衣服のためのマネキン人形としての身体は、人目を意識した公的な服装様式であった。
記号としての話し言葉もまた公の現象の試練に応じた。それは自己からある距離をおいた活動であり、街では一般原理についての一般的な言語であり、劇場では、人は個人的な気紛れや感動の高揚にしたがってではなく、ふさわしい、しきたりにのっとった瞬間に刺激を受けた。
視覚的な原理は、身分という見地から、また空想の立場から、身体を恣意的に特徴づけることを伴っていた。言葉の原理は、身体の特徴を恣意的に否定することを伴っていた。しかしながら、これら両方の原理が共有しているのは、象徴の拒否、すなわち、しきたりの裏にはしきたりが指示している、「真の」意味であるところの、内的な、隠された真実があるという考え方を拒否することである。それゆえに、視覚的原理と言葉の原理はともに「公的な」表現の定義を鮮明にするーーそれは反象徴的である。

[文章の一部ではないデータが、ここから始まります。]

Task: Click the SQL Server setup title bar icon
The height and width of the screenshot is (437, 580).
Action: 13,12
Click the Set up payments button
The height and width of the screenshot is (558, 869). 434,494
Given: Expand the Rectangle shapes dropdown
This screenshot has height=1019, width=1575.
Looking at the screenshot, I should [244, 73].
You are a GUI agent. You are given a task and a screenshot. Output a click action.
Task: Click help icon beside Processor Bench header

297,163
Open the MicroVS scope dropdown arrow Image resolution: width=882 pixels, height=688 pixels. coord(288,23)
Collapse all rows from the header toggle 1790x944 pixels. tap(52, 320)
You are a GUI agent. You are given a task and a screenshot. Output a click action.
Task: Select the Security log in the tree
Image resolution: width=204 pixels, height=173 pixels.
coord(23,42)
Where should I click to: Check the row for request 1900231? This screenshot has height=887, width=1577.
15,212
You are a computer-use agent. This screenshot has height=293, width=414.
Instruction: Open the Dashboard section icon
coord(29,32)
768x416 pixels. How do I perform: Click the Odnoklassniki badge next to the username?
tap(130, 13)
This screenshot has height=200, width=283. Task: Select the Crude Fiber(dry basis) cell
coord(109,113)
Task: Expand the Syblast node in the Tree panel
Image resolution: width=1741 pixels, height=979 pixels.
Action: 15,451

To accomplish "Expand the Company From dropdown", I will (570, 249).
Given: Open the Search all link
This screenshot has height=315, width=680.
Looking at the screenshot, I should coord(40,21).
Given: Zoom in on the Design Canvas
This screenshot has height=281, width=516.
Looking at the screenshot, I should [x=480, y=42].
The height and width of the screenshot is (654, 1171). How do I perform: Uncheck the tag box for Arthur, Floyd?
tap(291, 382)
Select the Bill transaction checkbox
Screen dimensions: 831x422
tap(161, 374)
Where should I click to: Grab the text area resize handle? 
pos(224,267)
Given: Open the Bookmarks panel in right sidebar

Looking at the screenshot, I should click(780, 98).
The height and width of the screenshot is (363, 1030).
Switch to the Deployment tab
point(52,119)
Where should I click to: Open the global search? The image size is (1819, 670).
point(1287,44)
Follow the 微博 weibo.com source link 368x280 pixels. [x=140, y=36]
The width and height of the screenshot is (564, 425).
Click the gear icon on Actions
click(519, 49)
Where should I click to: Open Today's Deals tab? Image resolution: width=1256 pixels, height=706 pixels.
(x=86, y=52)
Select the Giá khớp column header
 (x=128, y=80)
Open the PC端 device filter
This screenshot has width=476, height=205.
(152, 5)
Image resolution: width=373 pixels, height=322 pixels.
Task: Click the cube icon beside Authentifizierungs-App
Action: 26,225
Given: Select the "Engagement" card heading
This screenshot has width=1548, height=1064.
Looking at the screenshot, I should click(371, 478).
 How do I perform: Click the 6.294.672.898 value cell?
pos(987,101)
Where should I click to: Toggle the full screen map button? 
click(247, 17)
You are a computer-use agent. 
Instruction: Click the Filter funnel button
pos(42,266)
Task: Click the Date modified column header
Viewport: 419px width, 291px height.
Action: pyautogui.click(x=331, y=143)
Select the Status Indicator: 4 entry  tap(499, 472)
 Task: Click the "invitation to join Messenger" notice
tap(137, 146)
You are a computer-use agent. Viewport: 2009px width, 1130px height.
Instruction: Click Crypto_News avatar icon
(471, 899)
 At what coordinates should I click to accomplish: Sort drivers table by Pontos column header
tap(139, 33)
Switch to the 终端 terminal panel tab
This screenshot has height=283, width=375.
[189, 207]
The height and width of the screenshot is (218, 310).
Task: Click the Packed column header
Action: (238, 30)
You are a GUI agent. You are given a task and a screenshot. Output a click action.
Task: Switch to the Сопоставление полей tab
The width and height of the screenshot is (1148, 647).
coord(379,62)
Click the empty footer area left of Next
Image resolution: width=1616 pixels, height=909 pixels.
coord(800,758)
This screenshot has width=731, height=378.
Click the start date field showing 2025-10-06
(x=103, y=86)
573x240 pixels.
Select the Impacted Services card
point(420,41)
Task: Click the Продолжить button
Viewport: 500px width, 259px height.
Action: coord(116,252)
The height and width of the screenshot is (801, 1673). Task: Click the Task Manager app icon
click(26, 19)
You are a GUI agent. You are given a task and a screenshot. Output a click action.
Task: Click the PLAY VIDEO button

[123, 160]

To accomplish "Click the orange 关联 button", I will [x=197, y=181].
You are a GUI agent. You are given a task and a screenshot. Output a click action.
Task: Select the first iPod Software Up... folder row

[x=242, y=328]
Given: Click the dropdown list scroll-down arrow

ところで、もし公的領域が感情のある様式にすぎないのなら、公的なもののいかなる分析もここで中止すべきである。なぜならば、これらの視覚的原理や言葉の原理は公の場で感じるための手段だからである。しかしながら、公的なものとはまたひとつの地理でもあるのだ。それは私的なものという、もう一つの領域に関連して存在している。公であることは社会におけるより大きな均衡の一部である。さらに、より大きな全体の一部として、それは政治的行動、権利の概念、家族の構成、そして国家に対する制限などの点に関して意味をもっている。